Se agregaba que, bajo la impresión recibida, la tropa se había hecho un hacinamiento, al punto de ordenarse muy tarde en escalones. La voz de los jefes y oficiales tuvo que ser acompañada de la amenaza y de la espada para dar alguna corrección a las filas y mantener el paso uniforme en campo abierto. El coronel Pintos en un arrebato, había hablado de fusilar. Entonces la insubordinación y más que eso el pánico que iba tomando creces, fue dominado en parte a pesar de la hora, del aislamiento y del peligro cercano. El regimiento se alejó a tropezones, ocultando en las tinieblas el rubor de su desmoralización.

Venían las primeras luces del alba, cuando la división revolucionaria acampaba a orillas del Canelón.

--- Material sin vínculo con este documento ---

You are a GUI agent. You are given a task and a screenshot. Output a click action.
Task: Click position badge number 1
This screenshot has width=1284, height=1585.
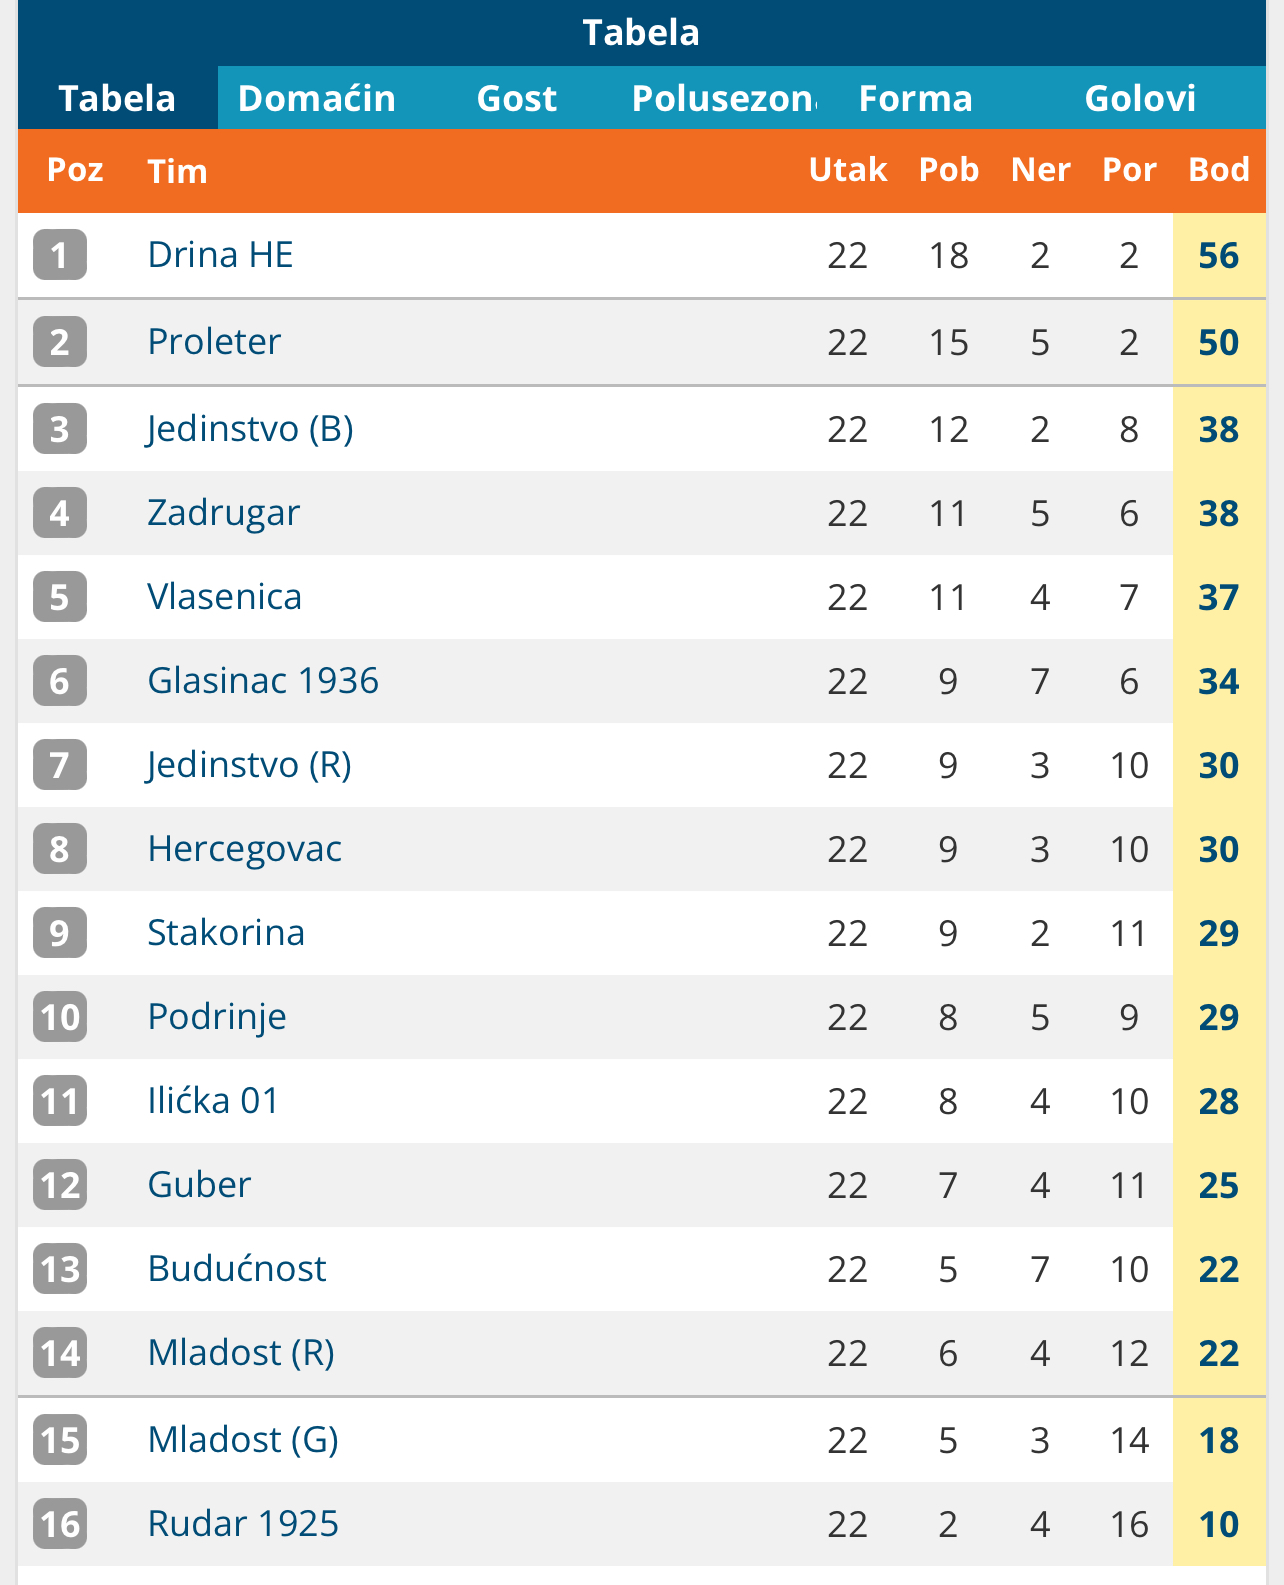point(60,255)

Se habían adoptado resoluciones importantes. Los dos jefes principales con la masa de prisioneros, debían contramarchar al interior, y para distintos puntos otros subalternos, que gozaban de prestigio en sus respectivos distritos. La villa de San Pedro fue designada como punto céntrico de reuniones parciales, que debía presidir el brigadier Rivera; y las nacientes del Santa Lucía como sitios a propósito para el cuartel general de Lavalleja. De este modo la fuerza a la ofensiva quedaba reducida a cien hombres, escogiéndose al efecto cincuenta voluntarios al mando de Oribe y otros tantos de los ex-dragones de la provincia. Eran sus armas la carabina, la lanza y el sable, distribuidas convenientemente.